Smith's Global Services include a suite of offerings that help companies get their equipment market-ready. Whether the IT equipment is new or used, needs components added, upgraded, reworked, or removed, Smith will ensure that it is tested, functional and ready for sale. Not only do we help recover ROI on these assets, but we are steadfast in supporting the reduction and eventual elimination of hazardous waste in order to be good stewards of our planet.

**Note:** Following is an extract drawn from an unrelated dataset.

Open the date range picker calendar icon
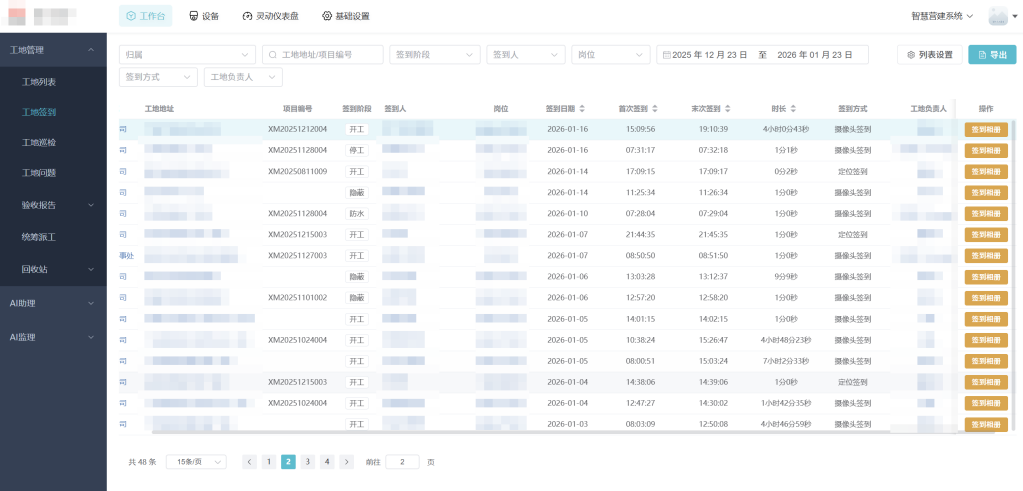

At Smith we are proud to participate in celebrating Earth Week and Earth Day because Smith's position on handling e-waste has always been clear:

At Smith, we believe in giving IT waste a second chance at life. Any scrap material is re-purposed rather than sent to landfills. We use only certified third party recycling partners who are EPA compliant, and we perform audits to confirm compliance to our standards for environmental protection. Our zero landfill, zero incineration and zero waste export recycling policies ensure that all materials are handled with the environment in mind. Materials are reused and recycled in a green manner.

Lisa Ann Cairns, Ph.D.
Written on Tuesday, 21 April 2015 13:54 by Lisa Ann Cairns, Ph.D.